**Extract provided**
+ + +

Madrid may shut down mass vaccination centres unless more shots arrive

COVID-19 vaccinations in Madrid

MADRID (Reuters) - A shortage of coronavirus shots may force the Madrid region to close down mass vaccination centres next week, the regional public health chief said on Friday, even as infections in the Spanish capital outpace the national average.

Madrid, whose administration has long been at loggerheads with the central government on the pandemic response, administers around 275,000 shots per week, but is due to receive just 157,900 doses of the Pfizer and BioNTech vaccine next week, Antonio Zapatero told reporters.

"If this situation continues we'll have to close the mass vaccination centres," he said. "Without vaccines, there is no point in having such a big operation."

A Health Ministry spokeswoman said batches of AstraZeneca and Moderna vaccines due next week should avoid any such situation.

Health officials in the northeastern region of Catalonia, which is yet to start mass vaccinations at large venues, said the pace of its inoculation campaign depended on deliveries and called for a larger number of Astrazeneca shots.

Like other European cities, Madrid has converted big venues such as Atletico Madrid's Wanda football stadium into injection centres to try to speed up the sluggish vaccination campaign.

But senior Madrid health official Elena Andradas complained the region had been receiving less than its fair share of doses, hampering efforts to inoculate vulnerable age groups. The region has around 130,000 doses in stock, she added.

+ + +

**Exercise requirements**
• a. Answer each question using the Madrid vaccine report.
(i) About how many shots does the Madrid region administer each week?
(ii) Which venue is named as having been converted into an injection center?
(iii) How many doses does the region have in stock?
• b. Decide whether each statement agrees with the Madrid vaccine report. Answer yes or no, and quote the words from the report that settle it.
(i) Catalonia has already started mass vaccinations at large venues.
(ii) A Health Ministry spokeswoman said the AstraZeneca and Moderna batches due next week should prevent the centers from closing.
(iii) Elena Andradas said the region had been receiving more than its fair share of doses.
• c. Resume the Madrid vaccine report after its final sentence.
The listing that comes after this report has no connection to it.

Dataset excerpts:
+ + +

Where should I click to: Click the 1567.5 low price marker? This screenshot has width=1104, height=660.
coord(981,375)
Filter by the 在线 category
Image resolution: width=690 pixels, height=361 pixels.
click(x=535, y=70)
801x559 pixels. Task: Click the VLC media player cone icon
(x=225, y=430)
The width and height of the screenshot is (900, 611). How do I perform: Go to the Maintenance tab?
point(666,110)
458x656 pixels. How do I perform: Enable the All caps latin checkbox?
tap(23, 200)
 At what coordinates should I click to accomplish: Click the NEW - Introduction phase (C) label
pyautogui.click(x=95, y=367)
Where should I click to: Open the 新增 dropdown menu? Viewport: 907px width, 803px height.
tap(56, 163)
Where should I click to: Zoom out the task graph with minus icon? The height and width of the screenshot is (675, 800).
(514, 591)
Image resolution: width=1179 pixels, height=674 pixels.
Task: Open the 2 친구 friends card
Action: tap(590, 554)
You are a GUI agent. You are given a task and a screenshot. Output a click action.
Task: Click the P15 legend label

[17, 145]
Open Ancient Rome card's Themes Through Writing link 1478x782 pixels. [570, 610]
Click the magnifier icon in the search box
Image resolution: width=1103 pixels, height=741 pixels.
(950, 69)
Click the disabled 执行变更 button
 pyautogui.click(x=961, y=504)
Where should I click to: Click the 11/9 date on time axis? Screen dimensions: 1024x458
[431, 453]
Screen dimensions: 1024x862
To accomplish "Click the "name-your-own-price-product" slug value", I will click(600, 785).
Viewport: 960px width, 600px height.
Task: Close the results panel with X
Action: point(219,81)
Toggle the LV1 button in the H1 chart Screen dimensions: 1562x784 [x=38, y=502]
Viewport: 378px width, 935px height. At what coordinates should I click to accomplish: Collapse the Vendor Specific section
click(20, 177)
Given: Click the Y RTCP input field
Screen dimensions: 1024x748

+ + +

**Outputs for the tasks**
• a.
(i) Around 275,000.
(ii) Atletico Madrid's Wanda football stadium.
(iii) Around 130,000.

• b.
(i) No: "which is yet to start mass vaccinations at large venues"
(ii) Yes: "batches of AstraZeneca and Moderna vaccines due next week should avoid any such situation"
(iii) No: "the region had been receiving less than its fair share of doses"

• c.
Spain has registered nearly 3.4 million cases and 76,981 deaths from COVID-19, according to health ministry data on Friday.

Despite delays to the deployment of the one-shot Johnson & Johnson vaccine over blood-clot concerns, Spain still expects to have half its 47-million population fully inoculated by late July.

Europe's drug regulator said on Wednesday it planned to issue a recommendation on the vaccine next week, but that it continued to believe the benefits of the shot outweighed the risks of side effects.

Led by maverick conservative Isabel Diaz Ayuso, who is running for re-election, Madrid has consistently opted for looser restrictions than the rest of Spain.

Public health experts have cited Ayuso's insistence on keeping bars and restaurants open as a factor in the capital's high 14-day infection rate, which on Friday reached 372 cases per 100,000 people against the national average of 213.05.